De moord op Theo Van Gogh verhoogde de spanning tussen moslims en niet-moslims. Islamitische instellingen in Nederland werden het doelwit van pogingen tot brandstichting. Moslims werden op straat uitgejouwd, bespuwd en zelfs afgetuigd. De onhandige vice-premier Gerrit Zalm (VVD) gooide olie op het vuur door de oorlog uit te roepen: ‘Het is een aanval op de rechtstaat. We verklaren de oorlog terug.’ Een aantal Nederlanders interpreteerden de uitspraak van Zalm nogal letterlijk. Meer dan twintig moskeeën en islamitische scholen gingen in vlammen op. De gewelddadigheden tegen moslims en hun instellingen deden sterk denken aan de gebeurtenissen na de aanslagen in New York op 11 september 2001. Ook toen werden verschillende islamistische scholen en moskeeën in Nederland het mikpunt van brandstichters en vandalen.

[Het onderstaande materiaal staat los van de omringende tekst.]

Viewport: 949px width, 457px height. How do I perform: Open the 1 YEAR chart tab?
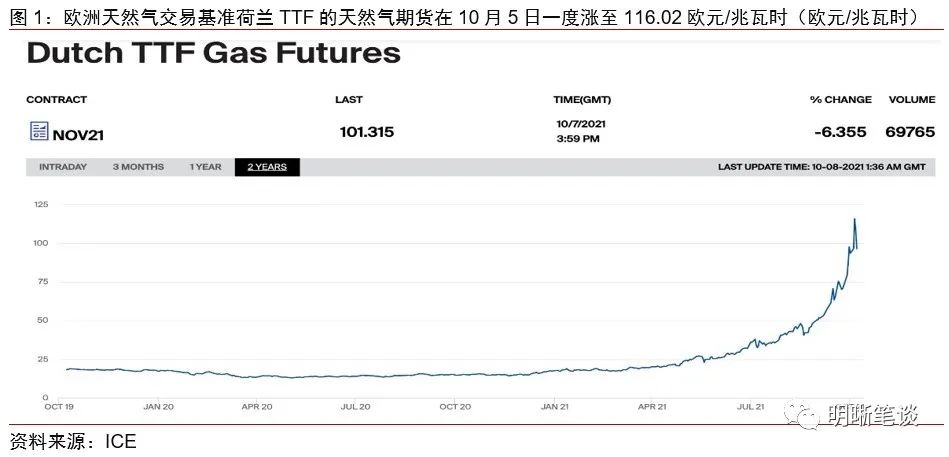(205, 167)
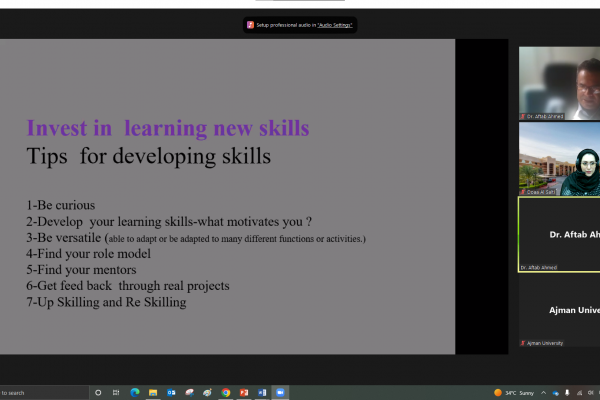This screenshot has width=600, height=400.
Task: Click the shared slide presentation area
Action: [227, 196]
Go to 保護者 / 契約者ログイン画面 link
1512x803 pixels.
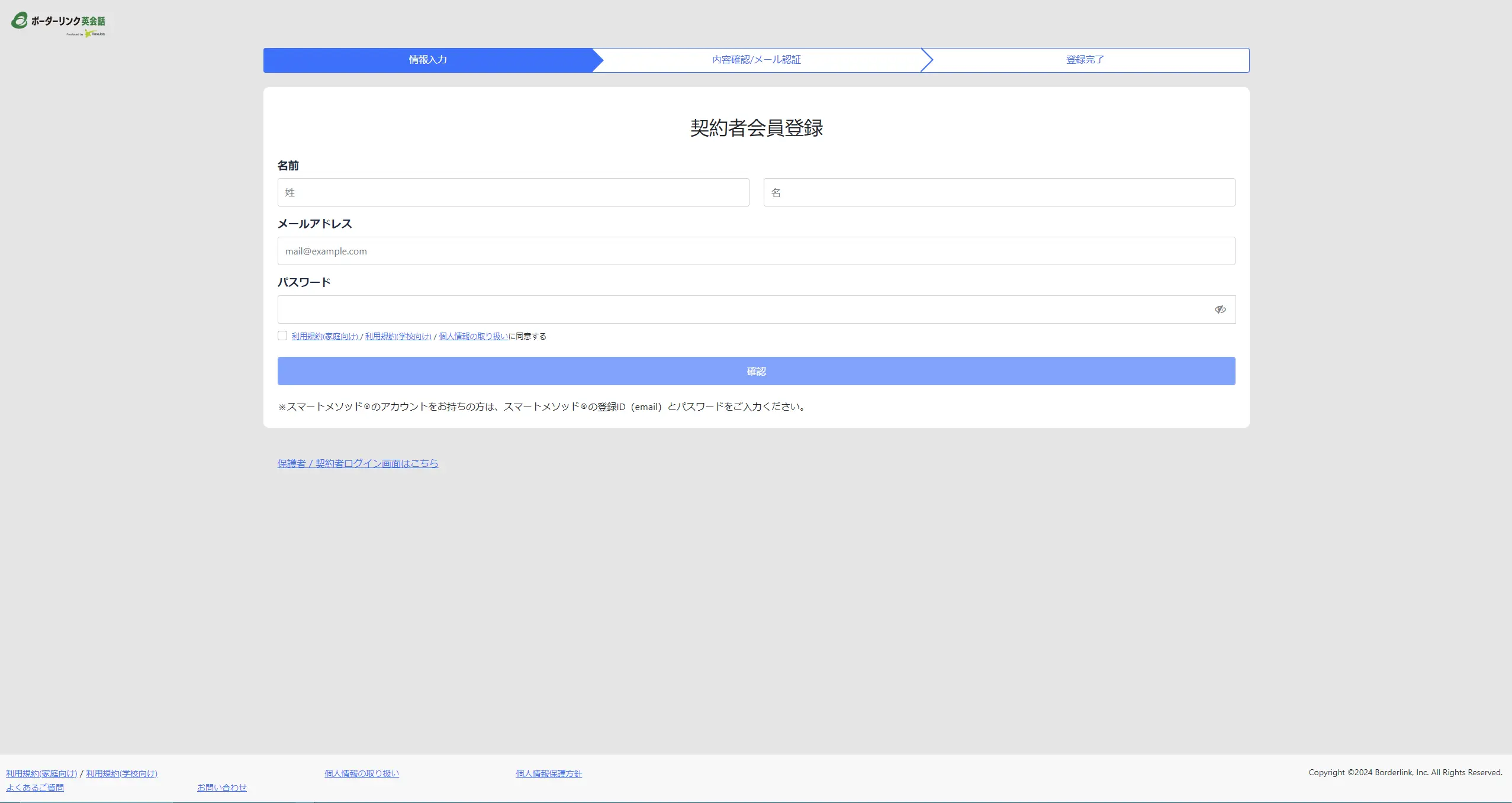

Opvallend na de moord op Van Gogh was de coming out van de conservatieven. De zelfverklaarde verlichtingsdenkers uit de Lage Landen zoals Paul Cliteur, Andreas Kinneging en Frits Bolkenstein lieten in hun offensief geen kans onbenut om de onverzoenbaarheid van de islam met westerse waarden en normen te benadrukken. Zij stelden de strijd tussen het democratische Westen en het islamitische oosten niet voor als een politiek en ideologisch conflict, maar als een culturele, etnische en religieuze confrontatie. In hun ogen zou niet langer de communistische ideologie, maar de achterlijke islamitische beschaving een bedreiging vormen voor het Westen. Volgens hen draagt de nieuwe vijand van het ‘vrije westen’ blijkbaar geen berenmuts maar een tulband.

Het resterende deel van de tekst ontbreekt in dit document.